Under less intense transmission (as in much of Asia and South America), P. falciparum malaria affects adults as well as children, causing fever and the potentially fatal severe form. The burden of P. vivax malaria, particularly in Asia, is also becoming increasingly apparent.
Malaria impacts individuals, communities and the economy. There are an estimated 350-500 million malaria episodes every year, in more than 100 countries covering more than 40% of the world population (Robert W. Snow, Carlos A. Guerra, Abdisalan M. Noor, Hla Y. Myint & Simon I. Hay. The global distribution of clinical episodes of Plasmodium falciparum malaria. Nature 434, 214-217 10 March 2005).
Most malaria is caused by P. falciparum. Around 90% of cases worldwide are in children aged under five in Africa. Africa has a virulent form of the P. falciparum parasite, efficient mosquito vector and a climate conducive to the spread of malaria. African children also suffer 80% of the 1 million deaths each year, an equivalent of one child every 30 seconds.
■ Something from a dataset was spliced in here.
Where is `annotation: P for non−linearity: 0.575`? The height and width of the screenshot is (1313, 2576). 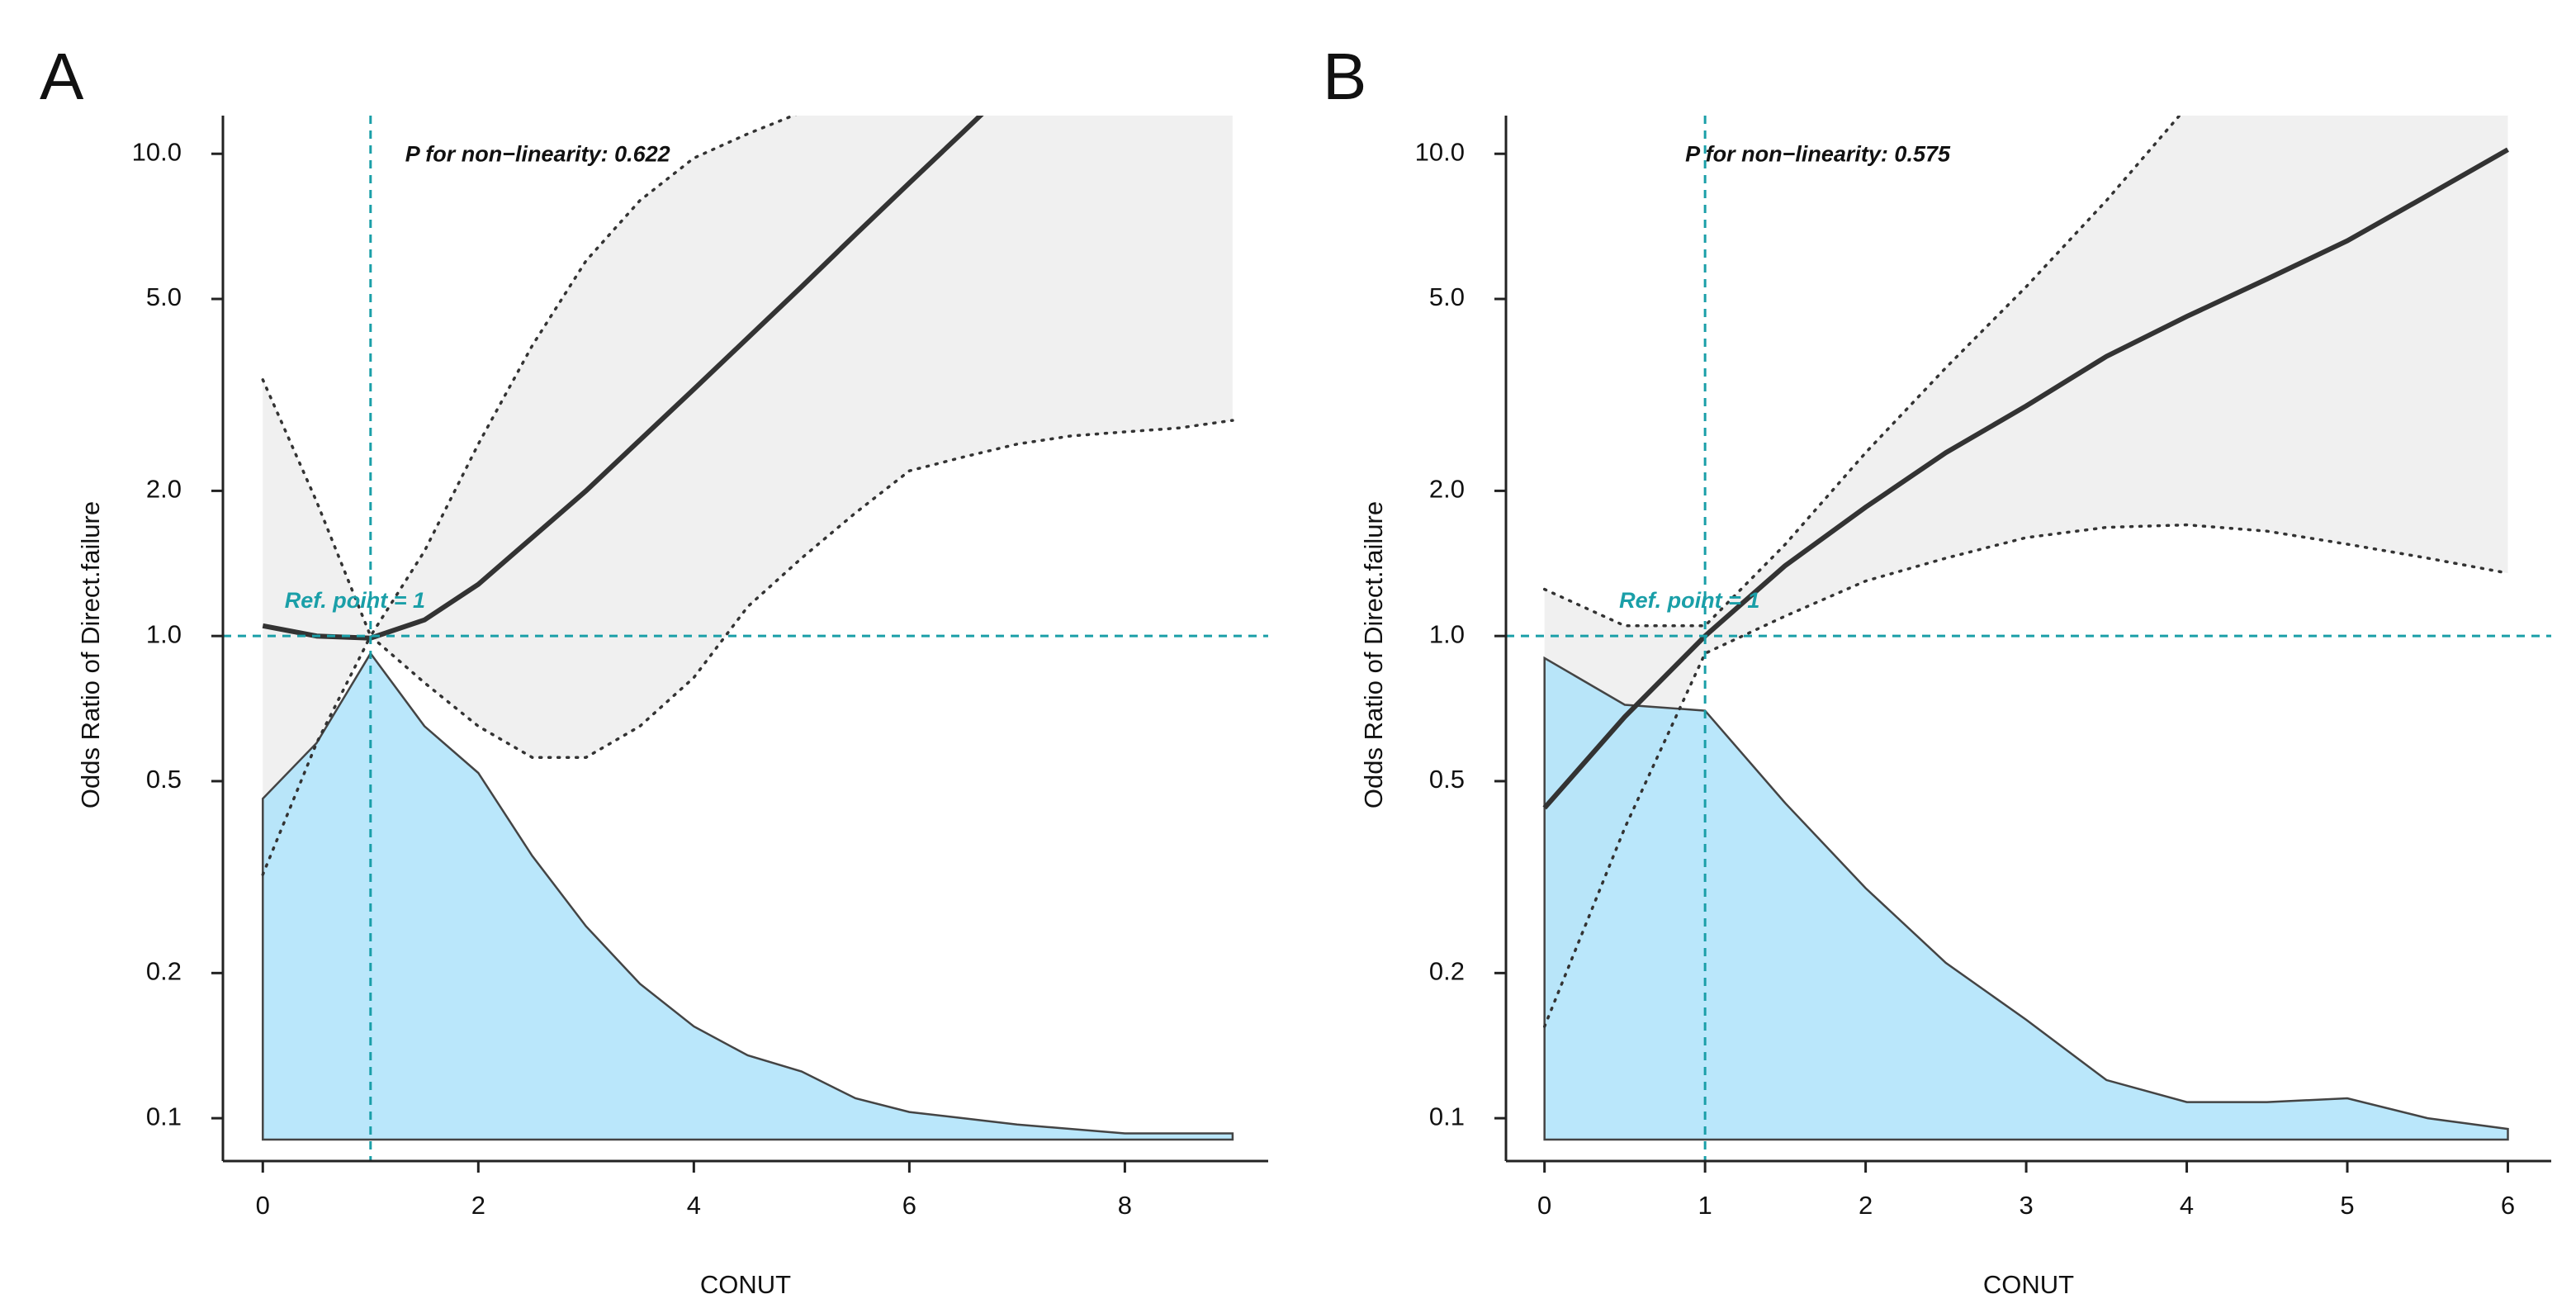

Malaria is estimated to cost sub-Saharan Africa US$ 12 billion in Gross Domestic Product every year and to restrict economic growth by 1.3% per year (ref?). Malaria is thus both a cause and a consequence of poverty (Jeffrey Sachs & Pia Malaney. The economic and social burden of malaria. Nature 415, 680-685 7 February 2002).
Current malaria control methods, notably new Artemisinin Combination Drug Therapies (ACTs), insecticide-treated nets and residual spraying, have led to reduced disease burdens in some countries. However, P. falciparum is already showing signs of resistance to ACTs and the mosquito has historically always developed resistance to insecticides. A partially effective vaccine could reduce the global disease burden, but only a highly effective vaccine would offer the prospect of malaria elimination.
Approaches to malaria vaccine development target various stages in the parasite life cycle:
- Pre-erythrocytic vaccines - these target the early stage when the parasite is entering the liver
- Asexual blood-stage vaccines - these aim to reduce infection of red blood cells and consequently, prevents clinical disease
- Transmission-blocking vaccines - these prevent the parasite from maturing in the mosquito. They would need to be combined with another type of vaccine to protect the vaccinated individual.
Recent advances in the understanding of malaria in pregnancy also give hope that a vaccine targeted specifically against malaria infection of the placenta is feasible.
Information on Vaccines has been selected from Stephen M. Todryk & Adrian V. S. Hill . Malaria vaccines: the stage we are at. Nature Reviews Microbiology 5, 487–489 1 July 2007.